_Listed records_:
************

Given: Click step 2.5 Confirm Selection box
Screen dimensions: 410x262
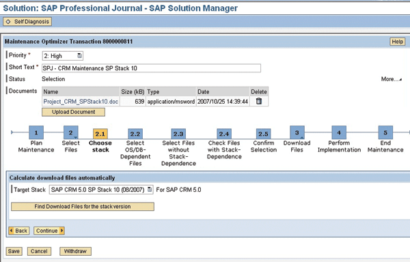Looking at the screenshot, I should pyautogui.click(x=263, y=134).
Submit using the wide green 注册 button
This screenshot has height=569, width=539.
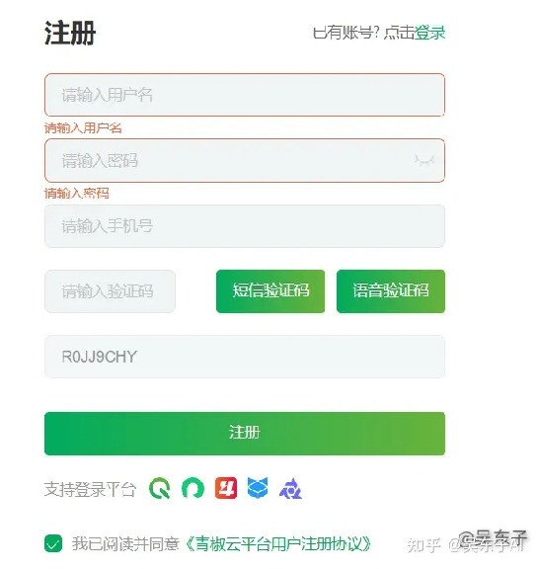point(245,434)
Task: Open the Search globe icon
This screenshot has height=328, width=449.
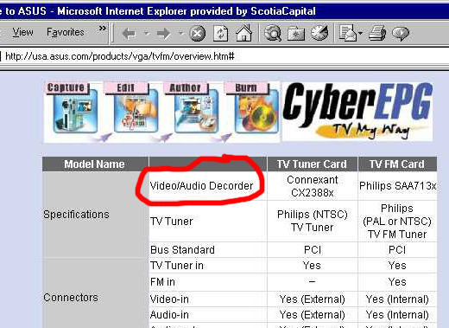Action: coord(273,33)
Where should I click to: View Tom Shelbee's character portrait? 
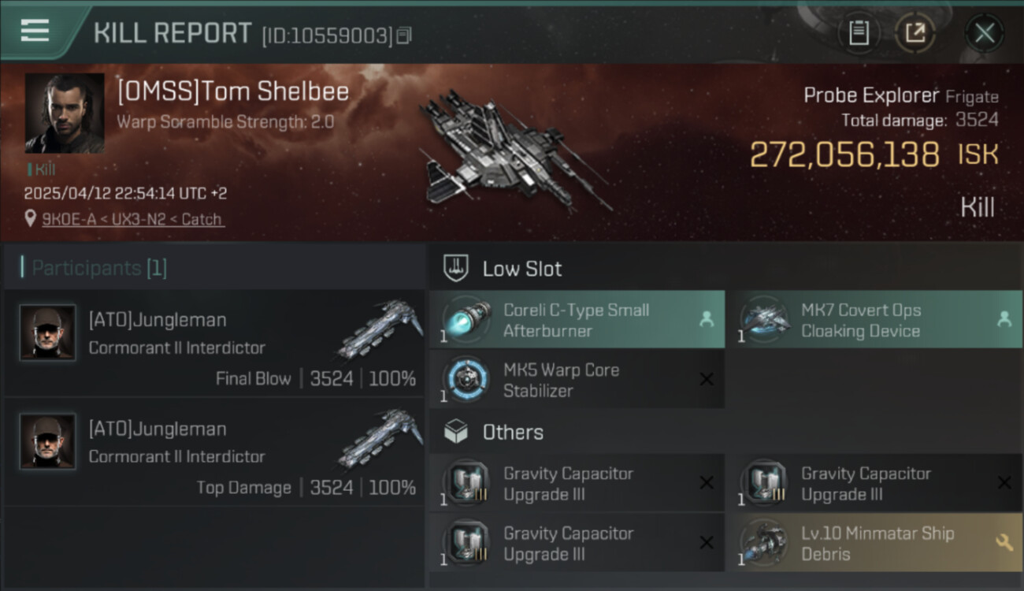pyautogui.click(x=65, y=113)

************

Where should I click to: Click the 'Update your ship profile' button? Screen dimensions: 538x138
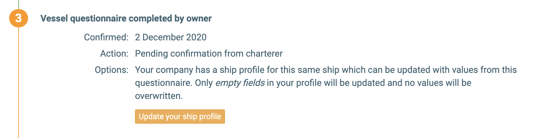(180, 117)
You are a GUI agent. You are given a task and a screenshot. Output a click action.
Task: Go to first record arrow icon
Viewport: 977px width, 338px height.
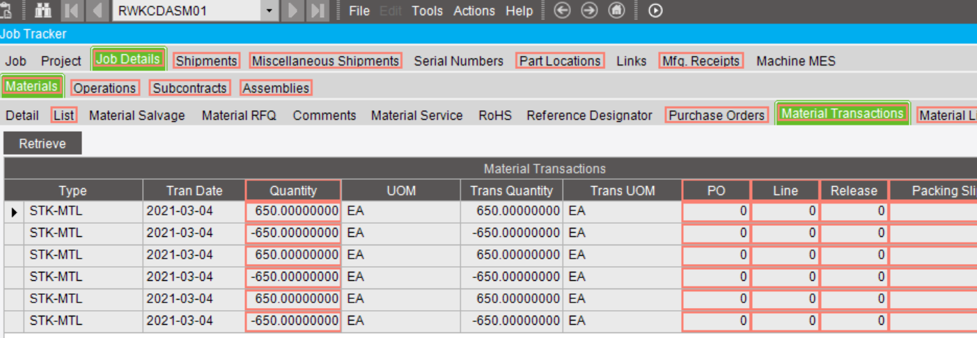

************

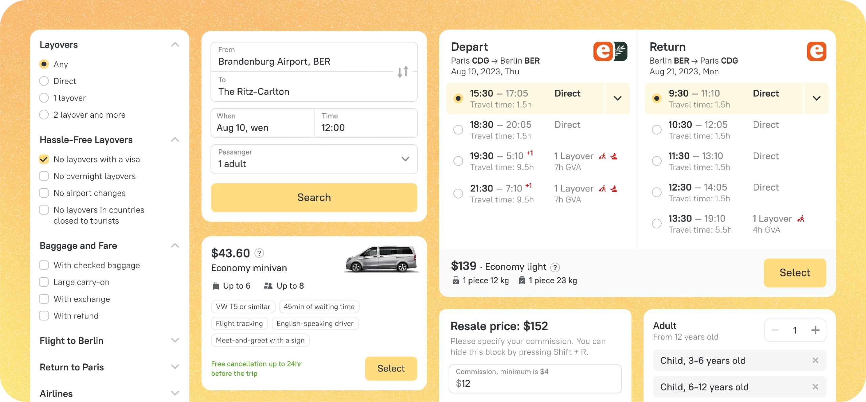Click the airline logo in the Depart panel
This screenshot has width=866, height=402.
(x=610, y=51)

************

Look above for the line holding "Task: Go to first record arrow icon" and the line holding "Viewport: 977px width, 338px height.". Retype both, and every line between them, word for word and nothing else.

_Your solution_:
Task: Go to first record arrow icon
Viewport: 977px width, 338px height.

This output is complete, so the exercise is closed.